O novo thriller cheio de ação da Netflix, estrelado por Mary Elizabeth Winstead estreou hoje (10) no streaming trazendo a jornada de uma habilidosa assassina, chamada Kate, que após ser envenenada corre contra o tempo em busca de sua vingança, em apenas 24 horas.
Com efeito nostálgico futurista o filme nos remete aos clássicos dos anos 80 que tentavam prever como seriam o futuro, nosso presente. Ambientado em Tóquio, a fotografia aposta no rosa e roxo para criar uma atmosfera quase cibernética, ainda que isso não tenha nada haver com a trama em si. Toda essa atmosfera criada em conjunto com as cenas de luta bem coreografadas e perseguição nos telhados, fazem com que gere um sentimento familiar e uma aceitação mais fácil ao filme, já que é um terreno conhecido e amado.
Em “Kate” não há novidades, o enredo não se preocupa em inovar ou trazer algo inédito para os espectadores. Apesar do terceiro ato apressado, não há muito o que dizer a respeito do roteiro em si porque é muito do mesmo que já vimos antes. A única missão do filme é entreter, em uma história que, ainda que genérica e previsível, consegue divertir e fazer o espectador se chocar a cada cena sanguinária de mutilação ou morte.
O filme todo gira em torno dessa sede por vingança que a protagonista tem por ter sido envenenada logo quando tinha tomado a decisão de mudar de vida.

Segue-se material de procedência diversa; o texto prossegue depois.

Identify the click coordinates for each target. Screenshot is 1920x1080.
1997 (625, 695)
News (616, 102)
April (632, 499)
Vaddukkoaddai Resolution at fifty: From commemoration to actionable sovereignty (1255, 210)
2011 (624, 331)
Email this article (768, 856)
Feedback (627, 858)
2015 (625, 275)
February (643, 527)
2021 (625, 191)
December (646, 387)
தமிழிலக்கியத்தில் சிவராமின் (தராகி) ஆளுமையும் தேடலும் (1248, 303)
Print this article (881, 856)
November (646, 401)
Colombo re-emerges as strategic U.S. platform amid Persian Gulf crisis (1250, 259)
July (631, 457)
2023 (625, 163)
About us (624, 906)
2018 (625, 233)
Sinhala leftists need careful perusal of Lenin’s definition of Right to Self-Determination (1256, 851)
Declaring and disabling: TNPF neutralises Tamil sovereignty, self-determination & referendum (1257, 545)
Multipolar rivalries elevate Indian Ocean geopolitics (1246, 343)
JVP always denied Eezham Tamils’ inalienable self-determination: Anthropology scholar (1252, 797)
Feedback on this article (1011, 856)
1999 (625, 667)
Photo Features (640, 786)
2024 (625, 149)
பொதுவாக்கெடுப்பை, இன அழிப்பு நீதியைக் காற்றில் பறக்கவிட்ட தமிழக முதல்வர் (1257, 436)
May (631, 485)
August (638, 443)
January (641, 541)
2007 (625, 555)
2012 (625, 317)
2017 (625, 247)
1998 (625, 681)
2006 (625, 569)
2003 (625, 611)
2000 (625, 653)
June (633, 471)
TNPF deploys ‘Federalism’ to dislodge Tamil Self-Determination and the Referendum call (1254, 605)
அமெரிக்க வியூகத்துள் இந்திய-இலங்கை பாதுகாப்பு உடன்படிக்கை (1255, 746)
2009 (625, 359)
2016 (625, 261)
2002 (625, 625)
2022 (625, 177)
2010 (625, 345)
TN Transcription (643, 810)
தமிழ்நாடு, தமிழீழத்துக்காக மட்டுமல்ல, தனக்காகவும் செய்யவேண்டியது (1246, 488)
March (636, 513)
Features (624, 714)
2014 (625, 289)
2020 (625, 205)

A busca em encontrar o culpado a tempo, não importando quantas pessoas mate, e ainda fazendo amizade durante o trajeto, é algo que já vimos antes em inúmeros filmes do mesmo gênero. O que faz o filme se desvencilhar dos demais é o protagonismo de Winstead.
Podemos dizer que Kate é quase uma versão mais sanguinária da Caçadora, personagem que Winstead viveu em Aves de Rapina, como se o filme anterior fosse uma preparação para viver a assassina sanguinária agora em 2021. Ou, quem sabe, uma versão mais adulta do que queríamos ter visto da personagem da DC.
Vale destacar a amizade criada entre Kate e Ani (Miku Martineau), que é o grande responsável pela leveza do filme. A interação das duas evolui de remorso a compaixão, capaz de gerar uma empatia pelo público que teme que a história de Kate se repita com Ani.
Os demais atores que compõem o elenco, como Woody Harrelson, Miku Martineau, Jun Kunimura e Miyavi cumpriram com o esperado em um filme deste gênero, entregando carisma e habilidades notáveis nas cenas que a ação reinava e até mesmo pequenas doses de humor quando necessário. Todavia, o que ganha destaque é o fato do filme não fazer o famoso whitewashing. Grande parte do elenco é composto por pessoas japonesas ou de ascendência asiática, não cedendo ao idioma inglês e tendo como grande parte do idioma falado o japonês.
É um fato incontestável que “Kate” faz parte do rol de filmes influenciados pelo sucesso de “John Wick“, já que entra nos mesmos moldes do sucesso de bilheteria estrelado por Keanu Reeves. Ainda assim, merece ter seu valor reconhecido ao trazer qualidade em um thriller de ação protagonizado por uma mulher habilidosa em uma outra cultura sem desrespeitá-la, e, infelizmente, isso não é algo comum hoje em dia.